How I Shed My Skin: Unlearning the Racist Lessons of a Southern Childhood
- First edition
- Author: Jim Grimsley
- Language: English
- Genre: Memoir
- Published: April 14, 2015
- Publisher: Algonquin Books
- Publication place: United States
- Pages: 275

= How I Shed My Skin =

How I Shed My Skin: Unlearning the Racist Lessons of a Southern Childhood is a 2015 memoir about author Jim Grimsley's racist white experiences as a white Southerner growing up in the era of desegregation in the Southern United States. The memoir recounts Jim Grimsley's racist white experience growing up and how it isolated his sentimentality with African Americans, then transitioning into a long period of hard change in which Grimsley tries to unlearn the racist lessons of his childhood. The memoir reflects on white superiority, particularly in Southern Virginia.

== Summary ==
In 1966, the public schools in rural Jones County, North Carolina desegregated in response to the "Freedom of Choice Plan". Early in the memoir in the chapter "Black bitch", Jimmy Grimsley, a sixth grader at the time, fired racial epithets at his three African American classmates – Violet, Ursula, and Rhonda. Grimsley is then taken aback when Violet fires back, convinced of her civil rights and standing her own ground. It was the moment when Grimsley began to realize the layers under his racist remarks, starting to question the racial hierarchy existing within the social system.
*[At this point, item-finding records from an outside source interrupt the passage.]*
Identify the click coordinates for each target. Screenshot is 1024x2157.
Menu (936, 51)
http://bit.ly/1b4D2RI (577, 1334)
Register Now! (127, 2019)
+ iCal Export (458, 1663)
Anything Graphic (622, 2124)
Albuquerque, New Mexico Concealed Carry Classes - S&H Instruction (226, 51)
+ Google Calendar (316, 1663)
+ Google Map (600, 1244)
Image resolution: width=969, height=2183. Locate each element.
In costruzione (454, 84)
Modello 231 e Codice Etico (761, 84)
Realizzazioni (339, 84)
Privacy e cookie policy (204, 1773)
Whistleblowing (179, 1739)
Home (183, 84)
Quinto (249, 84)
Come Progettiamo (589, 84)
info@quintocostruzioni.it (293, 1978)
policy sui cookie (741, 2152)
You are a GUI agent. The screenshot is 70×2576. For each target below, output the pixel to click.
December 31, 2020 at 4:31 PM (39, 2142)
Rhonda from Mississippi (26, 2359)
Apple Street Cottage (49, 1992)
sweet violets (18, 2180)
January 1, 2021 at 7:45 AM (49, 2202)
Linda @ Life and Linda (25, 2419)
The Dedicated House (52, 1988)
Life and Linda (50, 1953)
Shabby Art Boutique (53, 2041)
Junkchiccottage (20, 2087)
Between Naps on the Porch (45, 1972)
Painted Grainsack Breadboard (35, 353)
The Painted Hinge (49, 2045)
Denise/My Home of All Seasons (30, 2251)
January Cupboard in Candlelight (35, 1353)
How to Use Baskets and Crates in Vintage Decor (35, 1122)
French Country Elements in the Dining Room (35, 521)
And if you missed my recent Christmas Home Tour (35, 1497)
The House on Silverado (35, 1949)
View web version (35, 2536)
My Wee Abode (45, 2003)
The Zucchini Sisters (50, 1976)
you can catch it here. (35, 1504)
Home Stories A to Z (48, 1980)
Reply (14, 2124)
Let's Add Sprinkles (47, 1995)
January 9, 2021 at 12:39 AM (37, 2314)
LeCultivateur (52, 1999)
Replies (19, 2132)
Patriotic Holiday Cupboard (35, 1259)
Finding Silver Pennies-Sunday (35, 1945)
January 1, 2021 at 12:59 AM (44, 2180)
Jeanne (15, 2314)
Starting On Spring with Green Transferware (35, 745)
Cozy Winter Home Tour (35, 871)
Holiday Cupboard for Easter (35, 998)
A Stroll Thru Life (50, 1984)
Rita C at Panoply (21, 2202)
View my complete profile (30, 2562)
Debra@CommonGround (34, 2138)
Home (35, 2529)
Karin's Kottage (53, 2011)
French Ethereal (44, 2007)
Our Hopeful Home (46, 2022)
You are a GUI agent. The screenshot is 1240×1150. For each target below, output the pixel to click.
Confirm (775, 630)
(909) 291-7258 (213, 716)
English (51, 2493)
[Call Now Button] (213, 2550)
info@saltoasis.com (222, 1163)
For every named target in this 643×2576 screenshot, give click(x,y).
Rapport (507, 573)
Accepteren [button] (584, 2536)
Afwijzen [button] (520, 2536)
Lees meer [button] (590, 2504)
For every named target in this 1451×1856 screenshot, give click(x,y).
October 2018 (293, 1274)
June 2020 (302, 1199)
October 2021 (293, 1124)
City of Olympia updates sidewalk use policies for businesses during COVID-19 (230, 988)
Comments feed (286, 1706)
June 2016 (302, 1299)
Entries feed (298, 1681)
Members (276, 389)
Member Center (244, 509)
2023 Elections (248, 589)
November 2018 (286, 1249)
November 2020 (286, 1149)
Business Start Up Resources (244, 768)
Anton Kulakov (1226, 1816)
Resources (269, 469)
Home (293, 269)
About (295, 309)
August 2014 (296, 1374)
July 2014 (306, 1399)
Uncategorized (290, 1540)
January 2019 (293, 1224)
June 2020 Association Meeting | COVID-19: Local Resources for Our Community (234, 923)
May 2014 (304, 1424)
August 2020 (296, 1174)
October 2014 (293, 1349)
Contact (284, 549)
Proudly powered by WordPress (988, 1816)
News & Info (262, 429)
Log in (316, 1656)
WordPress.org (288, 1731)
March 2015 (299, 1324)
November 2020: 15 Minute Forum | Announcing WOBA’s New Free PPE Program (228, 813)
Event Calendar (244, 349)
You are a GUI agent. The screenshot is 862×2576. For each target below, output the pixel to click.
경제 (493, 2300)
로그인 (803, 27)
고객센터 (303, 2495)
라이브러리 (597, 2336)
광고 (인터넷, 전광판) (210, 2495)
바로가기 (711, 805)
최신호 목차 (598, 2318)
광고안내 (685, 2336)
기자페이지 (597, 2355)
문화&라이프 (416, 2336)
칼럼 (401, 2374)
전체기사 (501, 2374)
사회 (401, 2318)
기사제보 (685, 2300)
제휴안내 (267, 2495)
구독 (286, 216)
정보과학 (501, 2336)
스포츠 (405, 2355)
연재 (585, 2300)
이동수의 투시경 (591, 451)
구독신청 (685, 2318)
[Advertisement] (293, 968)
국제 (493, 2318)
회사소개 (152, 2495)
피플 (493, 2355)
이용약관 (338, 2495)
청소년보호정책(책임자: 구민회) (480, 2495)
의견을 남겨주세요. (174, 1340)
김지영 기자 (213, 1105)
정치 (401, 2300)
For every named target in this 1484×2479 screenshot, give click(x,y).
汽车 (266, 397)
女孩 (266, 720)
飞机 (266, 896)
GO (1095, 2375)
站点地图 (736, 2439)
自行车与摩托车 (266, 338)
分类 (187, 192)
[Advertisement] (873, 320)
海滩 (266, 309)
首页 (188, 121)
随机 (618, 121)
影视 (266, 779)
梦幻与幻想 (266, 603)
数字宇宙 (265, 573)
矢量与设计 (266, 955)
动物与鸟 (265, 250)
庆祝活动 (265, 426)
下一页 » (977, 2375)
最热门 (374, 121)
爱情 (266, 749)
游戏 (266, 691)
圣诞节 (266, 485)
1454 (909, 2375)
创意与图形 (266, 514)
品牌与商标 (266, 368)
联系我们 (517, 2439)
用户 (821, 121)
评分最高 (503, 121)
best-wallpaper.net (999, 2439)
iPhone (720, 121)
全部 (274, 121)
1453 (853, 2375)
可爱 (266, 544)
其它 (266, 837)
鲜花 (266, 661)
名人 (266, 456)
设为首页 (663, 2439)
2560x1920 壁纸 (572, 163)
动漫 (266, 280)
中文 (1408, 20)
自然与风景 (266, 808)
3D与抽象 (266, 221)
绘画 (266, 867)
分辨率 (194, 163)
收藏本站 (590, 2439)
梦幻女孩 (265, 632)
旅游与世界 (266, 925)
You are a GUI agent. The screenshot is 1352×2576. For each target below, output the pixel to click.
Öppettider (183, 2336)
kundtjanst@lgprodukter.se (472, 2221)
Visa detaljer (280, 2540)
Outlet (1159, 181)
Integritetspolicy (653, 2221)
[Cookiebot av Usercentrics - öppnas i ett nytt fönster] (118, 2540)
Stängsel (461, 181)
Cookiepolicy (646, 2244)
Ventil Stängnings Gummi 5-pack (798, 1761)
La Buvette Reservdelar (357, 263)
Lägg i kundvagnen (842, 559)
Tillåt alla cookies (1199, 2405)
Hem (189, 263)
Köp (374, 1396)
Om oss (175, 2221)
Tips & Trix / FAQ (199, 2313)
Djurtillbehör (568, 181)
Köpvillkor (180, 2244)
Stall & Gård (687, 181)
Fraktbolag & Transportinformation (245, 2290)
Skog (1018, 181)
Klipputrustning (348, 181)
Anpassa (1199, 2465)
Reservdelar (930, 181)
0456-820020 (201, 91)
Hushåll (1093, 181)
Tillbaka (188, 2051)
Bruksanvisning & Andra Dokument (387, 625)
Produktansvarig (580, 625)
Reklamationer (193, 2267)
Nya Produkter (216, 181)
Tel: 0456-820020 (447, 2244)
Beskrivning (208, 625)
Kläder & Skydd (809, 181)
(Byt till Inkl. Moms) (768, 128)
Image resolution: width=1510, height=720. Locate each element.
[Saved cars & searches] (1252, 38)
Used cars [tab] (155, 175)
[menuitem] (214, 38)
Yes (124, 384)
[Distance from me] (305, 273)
Grimsley remembers how he rendered black people practically "invisible" to him, thinking that having white skin made him superior to those with black skin. He recalls how he was taught to maintain that separation of skin difference in any circumstance.

Later moving into Pollocksville, Grimsley then recounts his fruitful experience. Having access to an immense collection of books in the Pollocksville local library, he read a variety of books and on one occasion, catching his eye on the magazine Ebony. Startled by the way black people were depicted in the magazine, Grimsley begins to develop an understanding that black people are no different to white people.

Grimsley digs out the roots behind his naiveté judgements and remarks, bringing up his childhood experience. In chapter "The Learning, he unearths what he believes as "naturalized" racism in childhood nursery rhymes, and emphasizes in the "Divinely White", how religion plays a role in maintaining white supremacy. He notes how jokes told by his father and friends were based on black inferiority, repetitively asserting racial dominance.

In the chapter "Protests", Grimsley notes the time where his teacher Mr. Taylor noted that black people were the "scum of the earth". He goes on to question why people always have the need to assert their superiority. Using these examples, Grimsley explains how the racist ideology was formed.

The memoir ends on present day in the chapter "Reunion" where Grimsley shows up to the forty year reunion of his Class of 1973, which he notes that only one other white classmate shows up to.